[Exercise description]: Swap every "midpoint" in the lines below for "center point" and reproduce the lines with nothing else altered.

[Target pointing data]
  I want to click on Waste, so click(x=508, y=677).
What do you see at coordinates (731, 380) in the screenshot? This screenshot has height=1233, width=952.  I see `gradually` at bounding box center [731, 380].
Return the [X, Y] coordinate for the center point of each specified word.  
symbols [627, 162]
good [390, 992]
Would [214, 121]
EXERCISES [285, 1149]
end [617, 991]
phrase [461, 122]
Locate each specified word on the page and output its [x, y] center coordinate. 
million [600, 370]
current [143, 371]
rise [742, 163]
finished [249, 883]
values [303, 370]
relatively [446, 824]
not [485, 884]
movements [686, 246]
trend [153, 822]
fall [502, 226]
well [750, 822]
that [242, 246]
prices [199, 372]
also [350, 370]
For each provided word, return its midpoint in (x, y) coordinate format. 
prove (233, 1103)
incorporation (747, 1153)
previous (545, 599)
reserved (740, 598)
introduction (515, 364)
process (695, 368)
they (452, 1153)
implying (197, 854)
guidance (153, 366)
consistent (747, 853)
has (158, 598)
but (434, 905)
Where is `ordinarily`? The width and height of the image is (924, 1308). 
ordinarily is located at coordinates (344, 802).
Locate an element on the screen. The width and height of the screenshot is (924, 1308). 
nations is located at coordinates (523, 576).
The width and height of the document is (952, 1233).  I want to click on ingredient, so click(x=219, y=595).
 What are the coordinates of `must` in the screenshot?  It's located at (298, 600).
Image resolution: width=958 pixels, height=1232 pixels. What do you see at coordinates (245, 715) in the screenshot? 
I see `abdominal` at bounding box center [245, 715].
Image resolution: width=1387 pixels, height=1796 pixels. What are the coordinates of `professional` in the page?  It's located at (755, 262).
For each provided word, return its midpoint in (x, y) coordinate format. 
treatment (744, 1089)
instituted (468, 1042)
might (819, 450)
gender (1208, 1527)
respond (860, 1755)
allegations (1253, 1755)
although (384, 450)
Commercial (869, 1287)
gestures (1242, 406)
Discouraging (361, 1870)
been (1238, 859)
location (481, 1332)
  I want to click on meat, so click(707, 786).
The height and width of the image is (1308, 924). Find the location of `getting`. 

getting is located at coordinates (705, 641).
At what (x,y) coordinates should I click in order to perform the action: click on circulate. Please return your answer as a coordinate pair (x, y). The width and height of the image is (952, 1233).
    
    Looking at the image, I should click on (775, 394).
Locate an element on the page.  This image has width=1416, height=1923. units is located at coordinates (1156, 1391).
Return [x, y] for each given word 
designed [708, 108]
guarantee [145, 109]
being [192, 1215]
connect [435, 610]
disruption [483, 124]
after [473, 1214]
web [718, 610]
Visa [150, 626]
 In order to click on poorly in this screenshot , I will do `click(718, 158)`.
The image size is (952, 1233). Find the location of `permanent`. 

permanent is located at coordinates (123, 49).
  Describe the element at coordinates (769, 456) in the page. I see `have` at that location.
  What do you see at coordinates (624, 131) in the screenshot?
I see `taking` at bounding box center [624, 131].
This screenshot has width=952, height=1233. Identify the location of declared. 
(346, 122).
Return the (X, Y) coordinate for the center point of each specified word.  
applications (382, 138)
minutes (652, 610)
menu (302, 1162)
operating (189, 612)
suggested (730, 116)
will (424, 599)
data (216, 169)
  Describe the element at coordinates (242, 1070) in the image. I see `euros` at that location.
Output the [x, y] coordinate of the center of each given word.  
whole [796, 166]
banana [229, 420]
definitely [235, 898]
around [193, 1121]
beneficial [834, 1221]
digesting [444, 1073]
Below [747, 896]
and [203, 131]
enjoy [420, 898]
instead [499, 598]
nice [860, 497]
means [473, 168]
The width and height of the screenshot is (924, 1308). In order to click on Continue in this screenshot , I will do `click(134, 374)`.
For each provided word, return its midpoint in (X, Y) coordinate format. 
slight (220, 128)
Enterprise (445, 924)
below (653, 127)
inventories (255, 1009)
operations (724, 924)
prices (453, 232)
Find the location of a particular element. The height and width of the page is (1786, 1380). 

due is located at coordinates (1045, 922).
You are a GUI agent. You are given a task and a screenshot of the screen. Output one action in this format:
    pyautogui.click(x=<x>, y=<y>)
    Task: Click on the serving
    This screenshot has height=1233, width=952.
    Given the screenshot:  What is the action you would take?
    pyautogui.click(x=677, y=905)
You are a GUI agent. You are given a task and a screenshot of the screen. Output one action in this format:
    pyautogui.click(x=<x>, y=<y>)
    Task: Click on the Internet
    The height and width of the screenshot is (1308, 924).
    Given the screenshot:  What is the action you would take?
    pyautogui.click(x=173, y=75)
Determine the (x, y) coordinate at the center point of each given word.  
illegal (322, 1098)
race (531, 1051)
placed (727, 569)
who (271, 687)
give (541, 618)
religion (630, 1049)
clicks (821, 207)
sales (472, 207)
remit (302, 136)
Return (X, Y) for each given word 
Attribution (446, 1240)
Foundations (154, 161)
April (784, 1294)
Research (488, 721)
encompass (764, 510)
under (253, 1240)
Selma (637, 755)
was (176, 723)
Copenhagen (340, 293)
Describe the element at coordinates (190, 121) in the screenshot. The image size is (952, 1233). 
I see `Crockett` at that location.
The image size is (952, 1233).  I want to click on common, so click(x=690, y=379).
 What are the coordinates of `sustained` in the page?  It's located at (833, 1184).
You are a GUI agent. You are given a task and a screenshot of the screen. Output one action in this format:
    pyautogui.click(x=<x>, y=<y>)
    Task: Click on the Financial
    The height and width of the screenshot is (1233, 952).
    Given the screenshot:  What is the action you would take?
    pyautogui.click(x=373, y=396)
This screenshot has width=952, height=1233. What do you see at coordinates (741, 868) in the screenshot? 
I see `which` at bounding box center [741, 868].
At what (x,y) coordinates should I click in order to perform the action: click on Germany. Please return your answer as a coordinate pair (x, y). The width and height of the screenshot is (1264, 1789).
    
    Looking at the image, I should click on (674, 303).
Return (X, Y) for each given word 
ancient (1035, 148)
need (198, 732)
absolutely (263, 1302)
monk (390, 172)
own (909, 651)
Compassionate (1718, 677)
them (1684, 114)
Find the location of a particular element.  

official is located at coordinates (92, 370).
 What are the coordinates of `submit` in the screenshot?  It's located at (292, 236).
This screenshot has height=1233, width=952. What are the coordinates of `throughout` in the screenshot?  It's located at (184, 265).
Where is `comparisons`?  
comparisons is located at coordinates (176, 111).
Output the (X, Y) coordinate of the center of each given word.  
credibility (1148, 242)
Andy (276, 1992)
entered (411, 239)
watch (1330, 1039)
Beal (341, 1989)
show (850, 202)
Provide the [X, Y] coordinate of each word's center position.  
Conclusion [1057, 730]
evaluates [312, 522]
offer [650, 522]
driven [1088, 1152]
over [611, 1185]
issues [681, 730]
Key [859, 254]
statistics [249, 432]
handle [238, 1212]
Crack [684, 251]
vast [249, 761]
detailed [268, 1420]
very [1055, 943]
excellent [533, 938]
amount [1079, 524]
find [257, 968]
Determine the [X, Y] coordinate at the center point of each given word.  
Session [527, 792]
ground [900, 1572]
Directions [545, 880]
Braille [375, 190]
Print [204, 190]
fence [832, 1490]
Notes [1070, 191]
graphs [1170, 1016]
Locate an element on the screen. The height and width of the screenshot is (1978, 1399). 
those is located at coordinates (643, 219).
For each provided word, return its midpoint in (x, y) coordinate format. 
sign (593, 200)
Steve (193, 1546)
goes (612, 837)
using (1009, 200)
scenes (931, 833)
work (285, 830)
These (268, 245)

[Full solution]:
  I want to click on Waste, so click(x=508, y=677).
What do you see at coordinates (731, 380) in the screenshot? This screenshot has height=1233, width=952.  I see `gradually` at bounding box center [731, 380].
Return the [X, Y] coordinate for the center point of each specified word.  
symbols [627, 162]
good [390, 992]
Would [214, 121]
EXERCISES [285, 1149]
end [617, 991]
phrase [461, 122]
Locate each specified word on the page and output its [x, y] center coordinate. 
million [600, 370]
current [143, 371]
rise [742, 163]
finished [249, 883]
values [303, 370]
relatively [446, 824]
not [485, 884]
movements [686, 246]
trend [153, 822]
fall [502, 226]
well [750, 822]
that [242, 246]
prices [199, 372]
also [350, 370]
For each provided word, return its center point in (x, y) coordinate format. 
prove (233, 1103)
incorporation (747, 1153)
previous (545, 599)
reserved (740, 598)
introduction (515, 364)
process (695, 368)
they (452, 1153)
implying (197, 854)
guidance (153, 366)
consistent (747, 853)
has (158, 598)
but (434, 905)
Where is `ordinarily`? The width and height of the image is (924, 1308). 
ordinarily is located at coordinates (344, 802).
Locate an element on the screen. The width and height of the screenshot is (924, 1308). 
nations is located at coordinates (523, 576).
The width and height of the document is (952, 1233).  I want to click on ingredient, so click(x=219, y=595).
 What are the coordinates of `must` in the screenshot?  It's located at (298, 600).
Image resolution: width=958 pixels, height=1232 pixels. What do you see at coordinates (245, 715) in the screenshot? 
I see `abdominal` at bounding box center [245, 715].
Image resolution: width=1387 pixels, height=1796 pixels. What are the coordinates of `professional` in the page?  It's located at (755, 262).
For each provided word, return its center point in (x, y) coordinate format. 
treatment (744, 1089)
instituted (468, 1042)
might (819, 450)
gender (1208, 1527)
respond (860, 1755)
allegations (1253, 1755)
although (384, 450)
Commercial (869, 1287)
gestures (1242, 406)
Discouraging (361, 1870)
been (1238, 859)
location (481, 1332)
  I want to click on meat, so click(707, 786).
The height and width of the image is (1308, 924). Find the location of `getting`. 

getting is located at coordinates (705, 641).
At what (x,y) coordinates should I click in order to perform the action: click on circulate. Please return your answer as a coordinate pair (x, y). The width and height of the image is (952, 1233).
    
    Looking at the image, I should click on (775, 394).
Locate an element on the page.  This image has width=1416, height=1923. units is located at coordinates (1156, 1391).
Return [x, y] for each given word 
designed [708, 108]
guarantee [145, 109]
being [192, 1215]
connect [435, 610]
disruption [483, 124]
after [473, 1214]
web [718, 610]
Visa [150, 626]
 In order to click on poorly in this screenshot , I will do `click(718, 158)`.
The image size is (952, 1233). Find the location of `permanent`. 

permanent is located at coordinates (123, 49).
  Describe the element at coordinates (769, 456) in the page. I see `have` at that location.
  What do you see at coordinates (624, 131) in the screenshot?
I see `taking` at bounding box center [624, 131].
This screenshot has width=952, height=1233. Identify the location of declared. 
(346, 122).
Return the (X, Y) coordinate for the center point of each specified word.  
applications (382, 138)
minutes (652, 610)
menu (302, 1162)
operating (189, 612)
suggested (730, 116)
will (424, 599)
data (216, 169)
  Describe the element at coordinates (242, 1070) in the image. I see `euros` at that location.
Output the [x, y] coordinate of the center of each given word.  
whole [796, 166]
banana [229, 420]
definitely [235, 898]
around [193, 1121]
beneficial [834, 1221]
digesting [444, 1073]
Below [747, 896]
and [203, 131]
enjoy [420, 898]
instead [499, 598]
nice [860, 497]
means [473, 168]
The width and height of the screenshot is (924, 1308). In order to click on Continue in this screenshot , I will do `click(134, 374)`.
For each provided word, return its center point in (X, Y) coordinate format. 
slight (220, 128)
Enterprise (445, 924)
below (653, 127)
inventories (255, 1009)
operations (724, 924)
prices (453, 232)
Find the location of a particular element. The height and width of the page is (1786, 1380). 

due is located at coordinates (1045, 922).
You are a GUI agent. You are given a task and a screenshot of the screen. Output one action in this format:
    pyautogui.click(x=<x>, y=<y>)
    Task: Click on the serving
    This screenshot has height=1233, width=952.
    Given the screenshot:  What is the action you would take?
    pyautogui.click(x=677, y=905)
You are a GUI agent. You are given a task and a screenshot of the screen. Output one action in this format:
    pyautogui.click(x=<x>, y=<y>)
    Task: Click on the Internet
    The height and width of the screenshot is (1308, 924).
    Given the screenshot:  What is the action you would take?
    pyautogui.click(x=173, y=75)
Determine the (x, y) coordinate at the center point of each given word.  
illegal (322, 1098)
race (531, 1051)
placed (727, 569)
who (271, 687)
give (541, 618)
religion (630, 1049)
clicks (821, 207)
sales (472, 207)
remit (302, 136)
Return (X, Y) for each given word 
Attribution (446, 1240)
Foundations (154, 161)
April (784, 1294)
Research (488, 721)
encompass (764, 510)
under (253, 1240)
Selma (637, 755)
was (176, 723)
Copenhagen (340, 293)
Describe the element at coordinates (190, 121) in the screenshot. The image size is (952, 1233). 
I see `Crockett` at that location.
The image size is (952, 1233).  I want to click on common, so click(x=690, y=379).
 What are the coordinates of `sustained` in the page?  It's located at (833, 1184).
You are a GUI agent. You are given a task and a screenshot of the screen. Output one action in this format:
    pyautogui.click(x=<x>, y=<y>)
    Task: Click on the Financial
    The height and width of the screenshot is (1233, 952).
    Given the screenshot:  What is the action you would take?
    pyautogui.click(x=373, y=396)
This screenshot has width=952, height=1233. What do you see at coordinates (741, 868) in the screenshot? 
I see `which` at bounding box center [741, 868].
At what (x,y) coordinates should I click in order to perform the action: click on Germany. Please return your answer as a coordinate pair (x, y). The width and height of the screenshot is (1264, 1789).
    
    Looking at the image, I should click on (674, 303).
Return (X, Y) for each given word 
ancient (1035, 148)
need (198, 732)
absolutely (263, 1302)
monk (390, 172)
own (909, 651)
Compassionate (1718, 677)
them (1684, 114)
Find the location of a particular element.  

official is located at coordinates (92, 370).
 What are the coordinates of `submit` in the screenshot?  It's located at (292, 236).
This screenshot has height=1233, width=952. What are the coordinates of `throughout` in the screenshot?  It's located at (184, 265).
Where is `comparisons`?  
comparisons is located at coordinates (176, 111).
Output the (X, Y) coordinate of the center of each given word.  
credibility (1148, 242)
Andy (276, 1992)
entered (411, 239)
watch (1330, 1039)
Beal (341, 1989)
show (850, 202)
Provide the [X, Y] coordinate of each word's center position.  
Conclusion [1057, 730]
evaluates [312, 522]
offer [650, 522]
driven [1088, 1152]
over [611, 1185]
issues [681, 730]
Key [859, 254]
statistics [249, 432]
handle [238, 1212]
Crack [684, 251]
vast [249, 761]
detailed [268, 1420]
very [1055, 943]
excellent [533, 938]
amount [1079, 524]
find [257, 968]
Determine the [X, Y] coordinate at the center point of each given word.  
Session [527, 792]
ground [900, 1572]
Directions [545, 880]
Braille [375, 190]
Print [204, 190]
fence [832, 1490]
Notes [1070, 191]
graphs [1170, 1016]
Locate an element on the screen. The height and width of the screenshot is (1978, 1399). 
those is located at coordinates (643, 219).
For each provided word, return its center point in (x, y) coordinate format. 
sign (593, 200)
Steve (193, 1546)
goes (612, 837)
using (1009, 200)
scenes (931, 833)
work (285, 830)
These (268, 245)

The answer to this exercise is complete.